While promoting the civil rights of Indian residents of South Africa, Gandhi urged his fellow "coolies" to peacefully disobey British laws giving them a second-class status. He endured personal attacks without aggression. He believed peaceful resistance to injustice without retaliation or even self-defense would eventually win British respect. This was successful. However, when British South Africans fought Dutch South Africans in the Boer War, Gandhi maintained that Indians fighting with their British masters to defend their neighbors would also win respect and accomplish good. Not the Deepak Chopra mindset.

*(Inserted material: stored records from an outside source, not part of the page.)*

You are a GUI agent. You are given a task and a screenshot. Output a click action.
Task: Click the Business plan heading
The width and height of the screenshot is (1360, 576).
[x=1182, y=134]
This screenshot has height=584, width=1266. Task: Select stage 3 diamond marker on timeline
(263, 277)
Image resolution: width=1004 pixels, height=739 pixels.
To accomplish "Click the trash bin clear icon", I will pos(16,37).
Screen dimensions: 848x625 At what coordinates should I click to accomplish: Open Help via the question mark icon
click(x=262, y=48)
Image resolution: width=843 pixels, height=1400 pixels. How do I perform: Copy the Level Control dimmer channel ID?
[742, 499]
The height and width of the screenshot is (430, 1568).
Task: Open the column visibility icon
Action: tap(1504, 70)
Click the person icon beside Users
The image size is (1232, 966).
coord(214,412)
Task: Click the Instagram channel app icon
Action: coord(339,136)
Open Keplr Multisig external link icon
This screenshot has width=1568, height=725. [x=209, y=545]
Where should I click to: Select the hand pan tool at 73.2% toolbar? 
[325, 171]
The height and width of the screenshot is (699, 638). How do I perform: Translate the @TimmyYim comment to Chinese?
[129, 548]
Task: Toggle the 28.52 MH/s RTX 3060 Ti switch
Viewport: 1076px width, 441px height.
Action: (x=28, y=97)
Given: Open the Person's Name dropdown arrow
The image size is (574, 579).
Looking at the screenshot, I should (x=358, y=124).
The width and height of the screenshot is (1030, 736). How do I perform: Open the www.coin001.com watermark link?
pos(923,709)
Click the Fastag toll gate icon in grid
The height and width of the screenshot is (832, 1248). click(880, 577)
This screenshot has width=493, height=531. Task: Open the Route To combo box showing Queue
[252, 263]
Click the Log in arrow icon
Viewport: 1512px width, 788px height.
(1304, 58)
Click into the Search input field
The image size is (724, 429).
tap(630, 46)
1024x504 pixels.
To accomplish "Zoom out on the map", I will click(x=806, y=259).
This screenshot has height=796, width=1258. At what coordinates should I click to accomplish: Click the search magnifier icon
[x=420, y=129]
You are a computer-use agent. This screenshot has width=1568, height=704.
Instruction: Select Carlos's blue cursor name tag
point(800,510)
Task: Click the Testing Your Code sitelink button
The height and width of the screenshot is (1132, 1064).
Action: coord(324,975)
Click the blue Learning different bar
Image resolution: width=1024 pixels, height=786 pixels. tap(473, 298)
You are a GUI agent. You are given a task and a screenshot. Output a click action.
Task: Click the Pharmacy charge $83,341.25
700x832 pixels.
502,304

Back in India, Gandhi continued to advocate nonviolent resistance to injustice as the best way to win both a civil rights struggle and British respect. This method worked because of two factors. Gandhi offered an inspiring yet humbling moral example and the British leaders gave a grudging respect to the neighbor-loving principles of Jesus, which Gandhi wielded like a club to beat them over their heads. He was a moral jedi. Had British nobility found the Bible as easy to publically mock as brown people, Gandhi's way would have failed. (It later did!)
It is worth noting that Gandhi's moral philosophy was based in great part on the Bhagavadgita and the Bible. Think about that. The Gita focuses on the moral dilemma of Arjuna when called to fight a battle against his own family. God's avatar Krishna instructs him to obey his moral duties (whether hugging one's enemy or killing one's friend) rather than his emotional sentiments.
When the Japanese invaded nearby Burma in World War II, Gandhi took a nonpacifist stance. He suggested India fight alongside Britain in the event of a Japanese invasion in return for their recognition of Indian independence. Not a deal my hippie friends would broker.
Gandhi screwed up. (We all do.) Mahatma's love and peace schtick was less successful with hypocritical Indian Muslims and Hindus than it had been with hypocritical British Christians. Most of my Muslim friends in India today are glad their grandparents resisted the migration to separatist Muslim states and feel Gandhi should have been less passive about that division too.
Gandhi was at his best when he stood for neither violence nor nonviolence but for human rights and God's righteousness. Good people dislike a world of violence but have no greater love for a world where bullies who relish fullfilling their desires by rape and murder enslave the rest of us while no one resists. The Bible and the Bhagavadgita still offer more spiritual wisdom than the Internet. If you wanna be more like Gandhi, read 'em and heed 'em.